T-test and P-value in A/B Testing

Wondering if a change resulting from an A/B test is real or just random variation? Remember, there is a real cost to running an A/B test when your experiment has a negative result. So, you don't want to run it for too long because there's a chance you could be losing money. T-tests and p-values are designed to help with this. Although, remember that statistical significance doesn't have a specific meaning, at the end of the day it has to be a judgment call.

What is a T-test?

As explored before, t-test uses the t-statistic and measures the difference between two groups, often in this context called the control group and the treatment group. The t-statistic simply tells us how much change there is between the two groups when you adjust for random variations in the data. The formula for the t-statistic is often based on standard error, which adjusts for these random variations. A T-statistic Interpretation normally goes:

• High t-value: Likely a real difference.
• Low t-value: Not much difference.
• Positive or negative t-value: Indicates direction of change.

Different tests suit different situations. While t-tests work well for normally distributed data like spending habits, you might use other tests for different types of data:

• Fisher's Exact Test: For click-through rates.
• E-test: For transactions per user (Web page views etc.)
• Chi-squared Test: For order quantities.

What's a P-value?

While the t-statistic tells us the size and direction of a change, the p-value tells us how confident that there is no real difference between the control and the treatment's behavior i.e. the probability that this experiment satisfies the null hypothesis. It's a probability score. A low p-value, often below 0.05, suggests that the observed change is not just due to random chance. P-value Rules of Thumb:

• Low p-value (< 0.05): Likely a real effect.
• High p-value: Might just be random noise.

Neither t-tests nor p-values give an absolute answer.
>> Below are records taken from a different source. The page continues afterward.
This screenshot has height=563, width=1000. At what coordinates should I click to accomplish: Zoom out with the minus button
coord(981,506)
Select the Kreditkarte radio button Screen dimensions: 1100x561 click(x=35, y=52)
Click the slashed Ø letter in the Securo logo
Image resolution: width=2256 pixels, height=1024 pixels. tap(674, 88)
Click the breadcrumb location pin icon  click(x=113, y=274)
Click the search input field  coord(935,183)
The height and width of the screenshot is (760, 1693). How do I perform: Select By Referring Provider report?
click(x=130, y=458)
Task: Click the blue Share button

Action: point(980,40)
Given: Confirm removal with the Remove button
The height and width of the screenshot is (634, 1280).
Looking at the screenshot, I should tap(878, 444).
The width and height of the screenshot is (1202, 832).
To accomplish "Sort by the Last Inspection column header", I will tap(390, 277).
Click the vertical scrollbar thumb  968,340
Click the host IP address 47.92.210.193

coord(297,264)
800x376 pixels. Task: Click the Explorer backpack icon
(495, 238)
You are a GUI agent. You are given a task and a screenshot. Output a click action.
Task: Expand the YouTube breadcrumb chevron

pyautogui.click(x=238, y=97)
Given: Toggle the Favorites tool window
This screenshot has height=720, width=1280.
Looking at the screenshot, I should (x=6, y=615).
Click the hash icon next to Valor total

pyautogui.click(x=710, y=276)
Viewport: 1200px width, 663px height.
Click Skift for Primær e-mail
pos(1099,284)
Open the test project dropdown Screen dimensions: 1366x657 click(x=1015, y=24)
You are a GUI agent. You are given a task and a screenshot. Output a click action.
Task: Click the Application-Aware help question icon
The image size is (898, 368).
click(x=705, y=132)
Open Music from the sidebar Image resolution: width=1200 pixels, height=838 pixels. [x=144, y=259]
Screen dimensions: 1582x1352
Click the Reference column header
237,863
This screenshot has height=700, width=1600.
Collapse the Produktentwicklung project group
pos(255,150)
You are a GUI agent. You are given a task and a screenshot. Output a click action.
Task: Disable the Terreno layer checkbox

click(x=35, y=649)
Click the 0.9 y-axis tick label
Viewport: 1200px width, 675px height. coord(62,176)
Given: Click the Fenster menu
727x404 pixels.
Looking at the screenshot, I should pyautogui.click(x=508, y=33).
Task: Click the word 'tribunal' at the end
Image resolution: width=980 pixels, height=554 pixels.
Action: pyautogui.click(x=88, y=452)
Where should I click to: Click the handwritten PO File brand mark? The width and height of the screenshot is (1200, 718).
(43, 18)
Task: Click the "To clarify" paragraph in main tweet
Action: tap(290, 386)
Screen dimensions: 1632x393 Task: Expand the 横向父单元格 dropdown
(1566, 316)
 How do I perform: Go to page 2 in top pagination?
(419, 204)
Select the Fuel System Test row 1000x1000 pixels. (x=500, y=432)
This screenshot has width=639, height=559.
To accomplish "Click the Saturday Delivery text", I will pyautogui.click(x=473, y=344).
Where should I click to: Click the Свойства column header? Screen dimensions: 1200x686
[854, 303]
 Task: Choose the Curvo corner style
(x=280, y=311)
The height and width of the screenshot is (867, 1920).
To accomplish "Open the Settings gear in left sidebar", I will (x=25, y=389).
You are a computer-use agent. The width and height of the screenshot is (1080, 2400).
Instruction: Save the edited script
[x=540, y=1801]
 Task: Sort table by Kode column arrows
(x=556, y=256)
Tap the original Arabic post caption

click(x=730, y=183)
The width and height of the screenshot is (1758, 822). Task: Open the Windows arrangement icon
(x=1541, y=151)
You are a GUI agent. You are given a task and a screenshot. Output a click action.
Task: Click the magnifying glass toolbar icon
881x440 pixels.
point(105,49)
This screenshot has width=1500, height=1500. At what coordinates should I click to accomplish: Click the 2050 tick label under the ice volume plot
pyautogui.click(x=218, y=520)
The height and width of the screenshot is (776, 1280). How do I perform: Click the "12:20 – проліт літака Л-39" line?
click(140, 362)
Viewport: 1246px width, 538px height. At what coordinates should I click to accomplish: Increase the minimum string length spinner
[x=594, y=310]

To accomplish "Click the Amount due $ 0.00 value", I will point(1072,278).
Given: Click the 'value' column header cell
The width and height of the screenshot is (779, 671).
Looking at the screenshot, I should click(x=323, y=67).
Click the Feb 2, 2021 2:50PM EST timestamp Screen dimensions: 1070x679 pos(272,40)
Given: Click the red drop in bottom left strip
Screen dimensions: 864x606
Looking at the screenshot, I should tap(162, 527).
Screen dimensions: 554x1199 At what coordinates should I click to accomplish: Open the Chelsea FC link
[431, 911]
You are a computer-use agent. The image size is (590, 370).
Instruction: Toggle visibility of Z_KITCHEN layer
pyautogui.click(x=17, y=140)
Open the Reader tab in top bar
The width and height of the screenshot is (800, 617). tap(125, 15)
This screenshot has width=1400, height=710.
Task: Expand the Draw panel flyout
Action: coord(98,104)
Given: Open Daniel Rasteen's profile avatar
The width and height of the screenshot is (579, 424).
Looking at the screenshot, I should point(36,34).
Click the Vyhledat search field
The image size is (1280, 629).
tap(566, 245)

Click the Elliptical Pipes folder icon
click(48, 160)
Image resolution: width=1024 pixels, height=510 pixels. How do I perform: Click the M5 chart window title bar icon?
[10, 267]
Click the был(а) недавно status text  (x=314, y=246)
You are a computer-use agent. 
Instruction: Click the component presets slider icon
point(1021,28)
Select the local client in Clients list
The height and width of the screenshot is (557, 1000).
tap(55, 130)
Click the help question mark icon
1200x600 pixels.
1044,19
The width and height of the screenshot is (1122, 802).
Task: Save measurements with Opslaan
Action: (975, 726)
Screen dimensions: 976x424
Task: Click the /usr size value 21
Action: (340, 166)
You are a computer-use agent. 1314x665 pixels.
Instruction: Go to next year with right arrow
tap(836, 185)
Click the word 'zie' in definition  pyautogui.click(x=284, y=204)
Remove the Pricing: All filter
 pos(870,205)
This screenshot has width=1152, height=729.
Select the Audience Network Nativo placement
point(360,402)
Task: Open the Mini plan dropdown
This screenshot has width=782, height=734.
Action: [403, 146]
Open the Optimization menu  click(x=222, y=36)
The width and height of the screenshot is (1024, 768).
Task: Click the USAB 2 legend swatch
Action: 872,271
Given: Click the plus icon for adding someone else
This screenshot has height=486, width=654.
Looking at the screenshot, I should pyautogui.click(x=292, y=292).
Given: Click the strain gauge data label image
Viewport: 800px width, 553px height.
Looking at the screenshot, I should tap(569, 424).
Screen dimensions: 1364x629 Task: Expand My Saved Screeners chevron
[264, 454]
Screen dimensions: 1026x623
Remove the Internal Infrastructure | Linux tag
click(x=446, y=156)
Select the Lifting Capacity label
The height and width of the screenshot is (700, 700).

You have to decide what's acceptable for your situation. It's important to share this with everyone involved so they know there's always some risk of random error.

Analyzing T-statistics and P-values with Python

We can simulate experimental data to see how t-statistics and p-values work. Here's an example using Python:

import numpy as np
from scipy import stats
 
A = np.random.normal(25.0, 5.0, 10000)
B = np.random.normal(26.0, 5.0, 10000)
 
stats.ttest_ind(A, B)

Ttest_indResult(statistic=-13.474352083263295, pvalue=3.3501540587927287e-41)

• T-statistic: Measures the difference between two sets expressed in units of standard error, adjusted for data variance. A high absolute t-value suggests a significant difference.
• P-value: Measures the probability of an observation lying at extreme t-values. A low p-value ($<0.05$) also indicates significance.
• High t-value and low p-value: Both indicate that the difference between the data sets A and B is likely not due to random chance.

Let's change things up so both A and B are just random, generated under the same parameters. So there's no "real" difference between the two:

B = np.random.normal(25.0, 5.0, 10000)
 
stats.ttest_ind(A, B)

Ttest_indResult(statistic=0.034527716049370272, pvalue=0.97245668591059853)

Now, our t-statistic is much lower and our p-value is really high. This supports the null hypothesis - that there is no real difference in behavior between these two sets.

Does the sample size make a difference?

Does increasing the sample size make a difference? Not really. Even with 100,000 samples for both A and B:

A = np.random.normal(25.0, 5.0, 100000)
B = np.random.normal(25.0, 5.0, 100000)
 
stats.ttest_ind(A, B)

Ttest_indResult(statistic=-0.30982965514862532, pvalue=0.75669082178465885)

Our p-value actually got a little lower, and the t-test a little larger, but still not enough to declare a real difference. So, you could have reached the right decision with just 10,000 samples instead of 100,000. Even a million samples doesn't help. The take-home message is that even if we were to keep running this A/B test for years, you'd never achieve the result you're hoping for.

And running experiments like this is a good way to get a good gut feel as to how long you might need to run an experiment for. How many samples does it actually take to get a significant result? And if you know something about the distribution of your data ahead of time, you can actually run these sorts of models.

A/A testing

If we were to compare the set to itself, this is called an A/A test:

stats.ttest_ind(A, A)

Ttest_indResult(statistic=0.0, pvalue=1.0)

A t-statistic should be 0 and a p-value 1.0. Any other result indicates an issue with your testing setup.

Key Takeaways

Determining significance is not black and white; it's a judgment call. T-statistics and p-values are guides, not guarantees. These metrics can show trends over time, helping you make informed decisions.